Но я и правда недалека была от потери рассудка. Часто я ловила себя на том, что вслух разговариваю с Богом. Мои отношения с ним были прерваны – вернее, они превратились во вражду между беспощадной мощью и той, кого эта мощь поразила, кто утратил надежду. Я сдалась, я больше не верила в спасение, но в эти последние минуты своей жизни я набралась мужества высказать все, что лежало на сердце. Я высказывалась безо всякой почтительности. Бог стал в моих глазах идолом, требующим человеческих жертв, – вот и мне пришлось возложить одного из своих детей на алтарь. И мне чудилось, будто выбор за мной, и порой я предлагала ему Сиамака или Ширин вместо Масуда, а потом, с чувством вины и глубочайшей ненависти к себе, я плакала и спрашивала себя: “Что бы сказали мои дети, если б знали, что я готова пожертвовать одним из них ради другого?” Я не могла ничего делать, госпожа Парвин насильно меня мыла. Мать и Этерам-Садат явились с какими-то советами, толковали о чести и славе мученичества. Матушка пыталась внушить мне страх Божий:

– Смирись с его волей! – твердила она. – У каждого своя судьба. Раз так угодно Аллаху – смирись.

Но я, обезумев, кричала:

– Зачем он дал мне такую судьбу? Я ее не желаю. Разве я мало страдала? Сколько я ходила то в одну тюрьму, то в другую, сколько крови отстирала с одежд моих любимых, сколько горевала, работала день и ночь, всему вопреки подняла детей – и для чего? Для этого?

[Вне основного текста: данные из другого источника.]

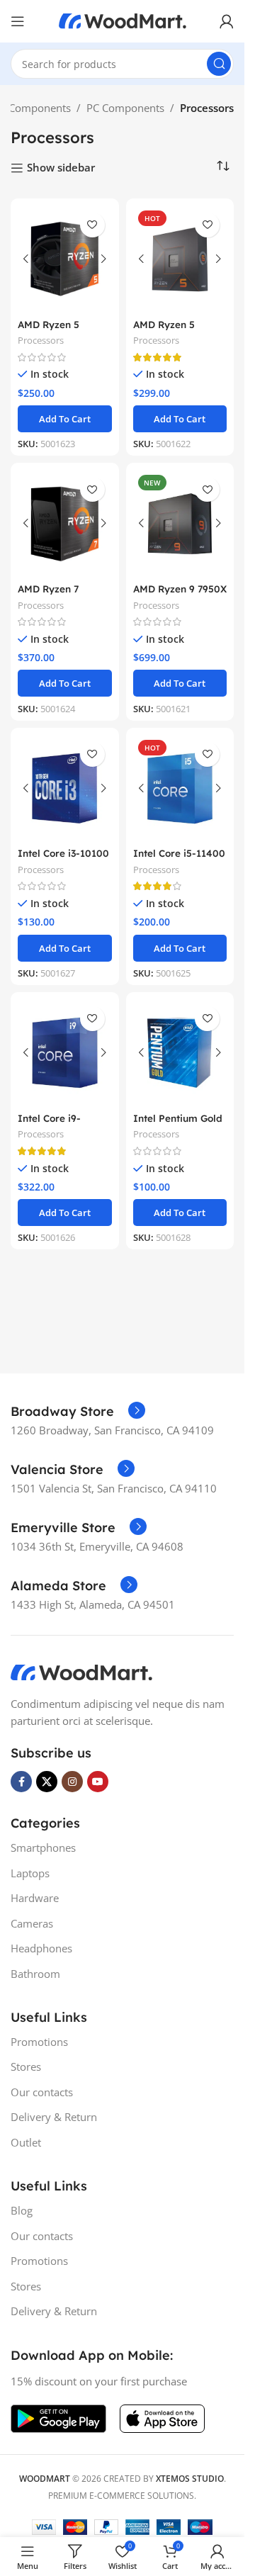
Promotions (39, 2042)
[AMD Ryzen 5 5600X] (65, 259)
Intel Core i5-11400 (179, 853)
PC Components (125, 108)
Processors (41, 340)
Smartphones (43, 1847)
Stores (26, 2066)
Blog (22, 2210)
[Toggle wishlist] (92, 225)
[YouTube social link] (97, 1781)
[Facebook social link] (21, 1781)
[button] (65, 418)
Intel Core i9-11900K (49, 1124)
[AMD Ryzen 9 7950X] (180, 523)
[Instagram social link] (72, 1781)
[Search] (219, 64)
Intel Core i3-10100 (63, 853)
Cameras (32, 1923)
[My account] (226, 21)
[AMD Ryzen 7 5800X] (65, 523)
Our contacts (42, 2092)
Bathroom (35, 1974)
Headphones (41, 1948)
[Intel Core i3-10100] (65, 788)
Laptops (30, 1873)
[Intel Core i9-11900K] (65, 1052)
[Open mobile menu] (18, 21)
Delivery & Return (54, 2117)
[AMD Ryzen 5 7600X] (180, 259)
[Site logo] (122, 20)
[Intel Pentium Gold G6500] (180, 1052)
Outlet (26, 2142)
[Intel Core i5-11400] (180, 788)
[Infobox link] (78, 1412)
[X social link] (46, 1781)
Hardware (35, 1898)
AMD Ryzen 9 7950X (180, 589)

– Не богохульствуй! – унимала меня Этерам-Садат. – Аллах тебя испытывает.

– Сколько еще испытаний он собирается послать мне? Аллах, что же ты все время меня испытываешь? Хочешь доказать свою мощь такому несчастному человеку, как я? Я отказываюсь проходить твои испытания. Мне нужен только мой сын! Верни мне мое дитя – и можешь считать, что испытание я провалила.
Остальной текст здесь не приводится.